[[ DATASET open ]]
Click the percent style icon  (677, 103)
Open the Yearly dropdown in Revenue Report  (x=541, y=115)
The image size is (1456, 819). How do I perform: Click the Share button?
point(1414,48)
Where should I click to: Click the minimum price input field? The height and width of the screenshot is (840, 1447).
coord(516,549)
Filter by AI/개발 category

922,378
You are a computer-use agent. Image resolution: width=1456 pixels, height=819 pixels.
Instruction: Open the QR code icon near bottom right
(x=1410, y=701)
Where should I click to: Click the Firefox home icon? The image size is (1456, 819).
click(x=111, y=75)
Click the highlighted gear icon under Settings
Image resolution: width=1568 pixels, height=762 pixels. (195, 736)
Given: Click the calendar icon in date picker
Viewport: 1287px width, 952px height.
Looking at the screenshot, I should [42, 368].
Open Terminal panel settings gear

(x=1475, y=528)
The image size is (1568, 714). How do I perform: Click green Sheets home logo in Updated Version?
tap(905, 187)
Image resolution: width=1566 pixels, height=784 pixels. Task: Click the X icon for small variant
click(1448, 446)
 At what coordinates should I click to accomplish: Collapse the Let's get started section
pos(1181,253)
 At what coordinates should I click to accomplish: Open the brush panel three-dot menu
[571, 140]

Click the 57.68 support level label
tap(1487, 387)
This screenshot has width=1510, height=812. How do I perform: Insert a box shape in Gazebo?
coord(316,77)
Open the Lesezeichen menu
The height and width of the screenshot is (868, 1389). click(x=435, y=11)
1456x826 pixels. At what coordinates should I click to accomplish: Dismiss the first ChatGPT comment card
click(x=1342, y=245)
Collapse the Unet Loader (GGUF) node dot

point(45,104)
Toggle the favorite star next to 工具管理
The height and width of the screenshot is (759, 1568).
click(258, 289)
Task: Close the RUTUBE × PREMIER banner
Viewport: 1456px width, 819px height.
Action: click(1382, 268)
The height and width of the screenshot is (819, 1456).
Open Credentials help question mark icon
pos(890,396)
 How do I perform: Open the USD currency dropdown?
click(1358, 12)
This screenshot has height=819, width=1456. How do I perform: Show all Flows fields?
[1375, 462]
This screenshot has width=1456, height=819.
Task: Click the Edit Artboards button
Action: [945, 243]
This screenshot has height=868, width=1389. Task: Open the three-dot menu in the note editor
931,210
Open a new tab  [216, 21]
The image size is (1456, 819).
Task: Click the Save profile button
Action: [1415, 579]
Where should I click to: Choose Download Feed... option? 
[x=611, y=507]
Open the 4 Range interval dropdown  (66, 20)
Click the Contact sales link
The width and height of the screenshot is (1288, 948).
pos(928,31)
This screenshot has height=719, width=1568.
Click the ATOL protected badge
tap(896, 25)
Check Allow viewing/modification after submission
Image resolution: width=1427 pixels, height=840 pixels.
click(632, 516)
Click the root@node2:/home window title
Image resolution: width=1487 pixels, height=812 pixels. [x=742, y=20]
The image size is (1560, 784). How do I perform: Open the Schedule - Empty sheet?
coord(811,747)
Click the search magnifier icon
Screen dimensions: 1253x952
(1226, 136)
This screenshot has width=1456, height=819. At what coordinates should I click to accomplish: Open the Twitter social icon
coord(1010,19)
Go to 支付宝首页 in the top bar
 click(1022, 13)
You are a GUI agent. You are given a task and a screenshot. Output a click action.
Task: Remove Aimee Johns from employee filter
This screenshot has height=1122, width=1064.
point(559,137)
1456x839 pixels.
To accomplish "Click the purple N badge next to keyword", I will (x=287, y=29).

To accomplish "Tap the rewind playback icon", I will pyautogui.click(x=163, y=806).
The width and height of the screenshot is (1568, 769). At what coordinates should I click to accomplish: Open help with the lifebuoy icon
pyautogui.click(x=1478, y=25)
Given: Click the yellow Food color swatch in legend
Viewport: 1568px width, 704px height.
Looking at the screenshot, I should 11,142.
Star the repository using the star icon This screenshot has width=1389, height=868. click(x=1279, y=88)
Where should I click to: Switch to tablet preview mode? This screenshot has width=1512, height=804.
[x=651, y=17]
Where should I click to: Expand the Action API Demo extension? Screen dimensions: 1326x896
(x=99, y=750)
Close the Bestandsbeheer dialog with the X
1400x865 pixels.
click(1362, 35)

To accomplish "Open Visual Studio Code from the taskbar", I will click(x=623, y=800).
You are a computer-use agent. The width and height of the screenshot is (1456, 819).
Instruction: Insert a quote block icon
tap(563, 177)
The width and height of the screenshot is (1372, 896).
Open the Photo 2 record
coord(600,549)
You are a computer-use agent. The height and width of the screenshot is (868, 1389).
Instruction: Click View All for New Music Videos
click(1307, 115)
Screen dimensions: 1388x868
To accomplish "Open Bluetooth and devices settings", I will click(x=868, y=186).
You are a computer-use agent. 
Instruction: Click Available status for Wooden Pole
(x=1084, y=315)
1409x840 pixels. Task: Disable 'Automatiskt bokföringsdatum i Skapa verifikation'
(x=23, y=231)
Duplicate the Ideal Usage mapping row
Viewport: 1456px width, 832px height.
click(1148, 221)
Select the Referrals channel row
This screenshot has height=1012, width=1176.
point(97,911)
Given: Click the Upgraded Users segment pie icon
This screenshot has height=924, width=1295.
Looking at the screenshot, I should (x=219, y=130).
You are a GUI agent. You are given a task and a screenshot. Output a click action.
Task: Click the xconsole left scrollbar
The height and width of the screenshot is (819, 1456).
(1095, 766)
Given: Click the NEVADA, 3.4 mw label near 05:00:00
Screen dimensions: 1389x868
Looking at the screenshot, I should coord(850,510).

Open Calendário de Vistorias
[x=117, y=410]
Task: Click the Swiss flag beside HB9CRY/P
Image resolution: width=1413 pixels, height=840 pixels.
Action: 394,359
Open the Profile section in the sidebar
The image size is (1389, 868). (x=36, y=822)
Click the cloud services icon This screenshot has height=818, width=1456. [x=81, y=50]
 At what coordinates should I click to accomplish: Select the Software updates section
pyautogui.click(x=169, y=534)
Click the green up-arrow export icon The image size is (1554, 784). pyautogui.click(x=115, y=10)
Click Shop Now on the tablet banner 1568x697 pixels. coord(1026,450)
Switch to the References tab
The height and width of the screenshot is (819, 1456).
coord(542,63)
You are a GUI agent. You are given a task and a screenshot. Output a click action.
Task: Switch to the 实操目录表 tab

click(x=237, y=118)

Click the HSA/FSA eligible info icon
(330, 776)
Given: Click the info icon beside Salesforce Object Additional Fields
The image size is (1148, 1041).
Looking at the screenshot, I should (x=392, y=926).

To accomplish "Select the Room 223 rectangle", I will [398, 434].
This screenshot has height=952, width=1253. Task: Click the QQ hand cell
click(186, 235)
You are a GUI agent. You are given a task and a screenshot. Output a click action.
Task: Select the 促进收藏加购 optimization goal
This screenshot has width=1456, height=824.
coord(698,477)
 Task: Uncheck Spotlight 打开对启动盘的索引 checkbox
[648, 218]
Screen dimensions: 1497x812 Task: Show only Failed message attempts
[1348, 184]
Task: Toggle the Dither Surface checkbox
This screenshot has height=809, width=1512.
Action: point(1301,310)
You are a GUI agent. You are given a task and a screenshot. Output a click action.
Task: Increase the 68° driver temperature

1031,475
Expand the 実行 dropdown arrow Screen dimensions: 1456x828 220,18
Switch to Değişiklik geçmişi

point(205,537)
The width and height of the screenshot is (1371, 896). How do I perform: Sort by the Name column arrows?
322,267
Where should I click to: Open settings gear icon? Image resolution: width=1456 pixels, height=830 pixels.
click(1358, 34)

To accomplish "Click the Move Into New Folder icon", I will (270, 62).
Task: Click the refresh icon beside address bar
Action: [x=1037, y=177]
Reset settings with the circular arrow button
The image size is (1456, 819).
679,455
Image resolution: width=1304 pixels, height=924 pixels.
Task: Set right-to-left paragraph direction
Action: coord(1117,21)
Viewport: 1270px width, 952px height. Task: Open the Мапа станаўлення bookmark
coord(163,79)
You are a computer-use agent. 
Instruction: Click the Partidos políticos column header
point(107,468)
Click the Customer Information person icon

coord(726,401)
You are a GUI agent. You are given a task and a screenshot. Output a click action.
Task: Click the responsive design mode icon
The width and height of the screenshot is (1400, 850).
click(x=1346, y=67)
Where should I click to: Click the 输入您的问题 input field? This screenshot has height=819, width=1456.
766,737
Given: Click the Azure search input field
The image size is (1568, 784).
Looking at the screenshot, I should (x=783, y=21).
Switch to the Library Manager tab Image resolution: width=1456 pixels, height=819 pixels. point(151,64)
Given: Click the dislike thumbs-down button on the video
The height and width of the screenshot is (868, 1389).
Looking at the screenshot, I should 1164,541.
[[ DATASET closed ]]
> EXERCISE DETAILS
From the entries above, extract only the lines running from the one containing "Task: Click the Swiss flag beside HB9CRY/P" through the one containing "Click the cloud", inclusive.

> RESPONSE TO THE TASK
Task: Click the Swiss flag beside HB9CRY/P
Image resolution: width=1413 pixels, height=840 pixels.
Action: 394,359
Open the Profile section in the sidebar
The image size is (1389, 868). (x=36, y=822)
Click the cloud services icon This screenshot has height=818, width=1456. [x=81, y=50]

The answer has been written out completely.